## Tâches à réaliser
**A.** Selon l'article sur la foire de Maastricht, à quelles dates s'est tenue sa seizième édition ?
**B.** Reproduisez, s'il vous plaît, l'article sur la foire de Maastricht depuis « Par Armelle Malvoisin » jusqu'à « niveau des transactions. » inclus.

La foire de Maastricht fait de la résistance

Le marché de l’art ne s’est pas effondré malgré l’absence des grands collectionneurs américains

Par Armelle Malvoisin · Le Journal des Arts

Le 4 avril 2003 - 729 mots

La seizième foire de Maastricht, la première foire des antiquités au monde, qui s’est tenue du 14 au 23 mars, a démarré dans un climat peu propice aux ventes dû au contexte international. Les collectionneurs et musées, surtout européens, fidèles au rendez-vous de Tefaf, se sont montrés acheteurs, sauvant ainsi le niveau des transactions.

## Données extraites
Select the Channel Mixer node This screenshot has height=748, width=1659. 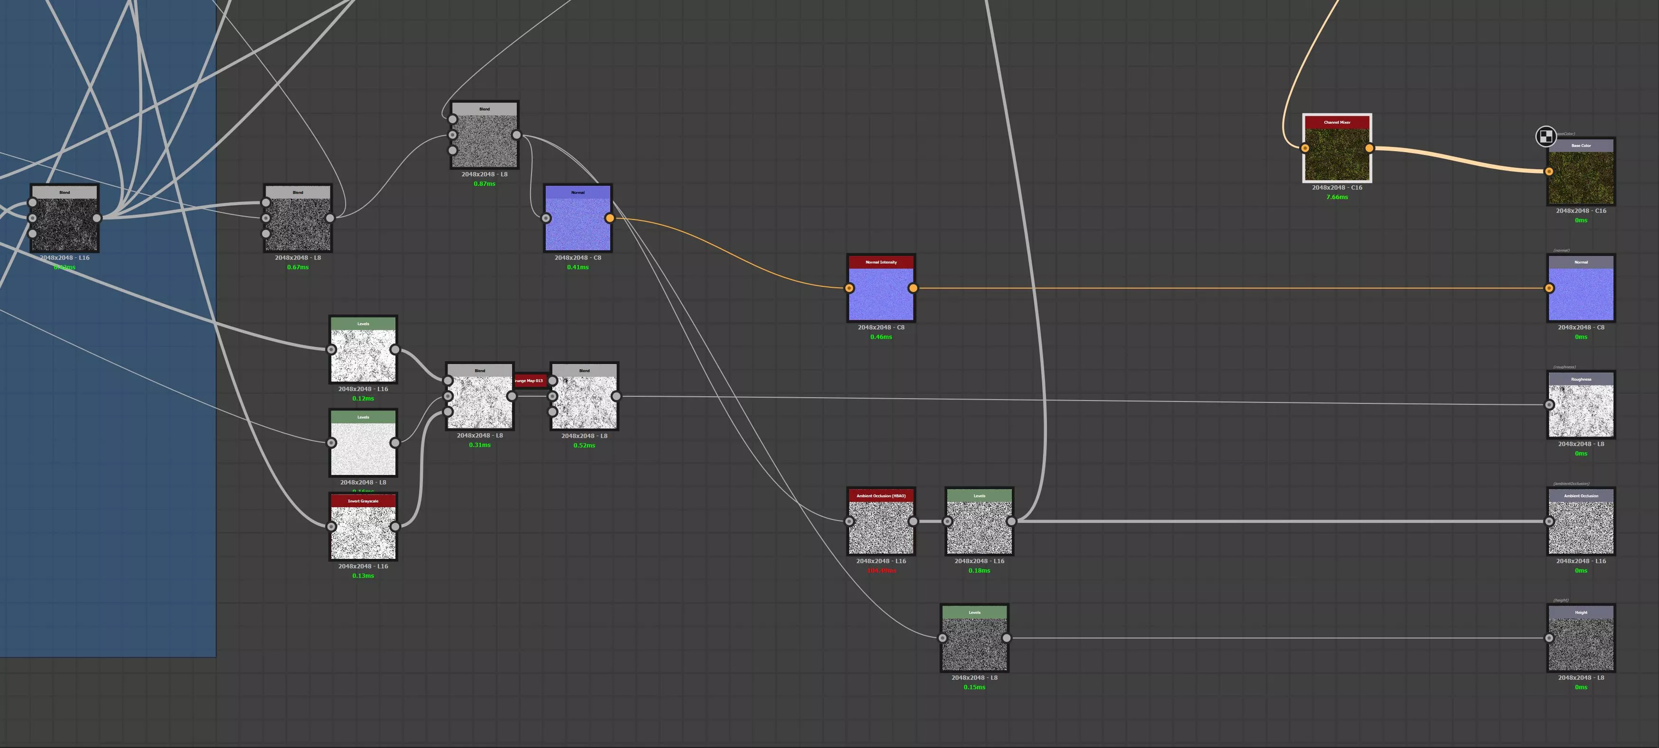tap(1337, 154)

* * *

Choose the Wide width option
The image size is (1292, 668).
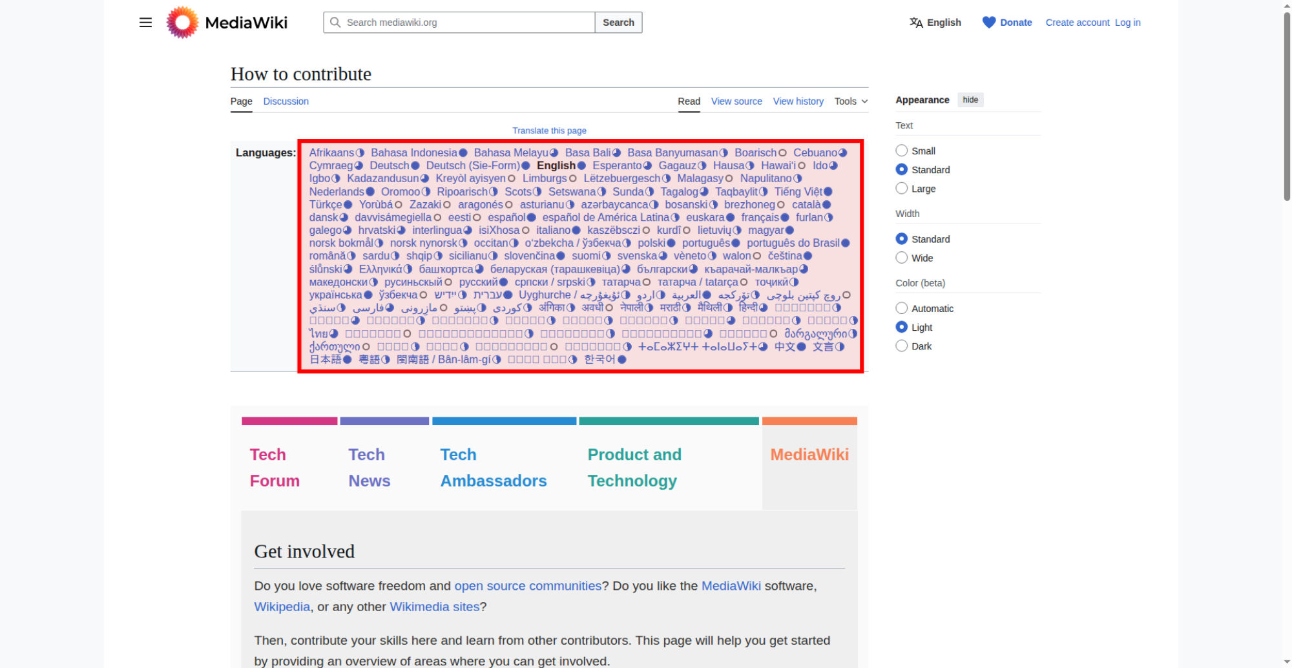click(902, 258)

## Réponses par tâche
**A.** Du 14 au 23 mars.

**B.**
Par Armelle Malvoisin · Le Journal des Arts

Le 4 avril 2003 - 729 mots

La seizième foire de Maastricht, la première foire des antiquités au monde, qui s’est tenue du 14 au 23 mars, a démarré dans un climat peu propice aux ventes dû au contexte international. Les collectionneurs et musées, surtout européens, fidèles au rendez-vous de Tefaf, se sont montrés acheteurs, sauvant ainsi le niveau des transactions.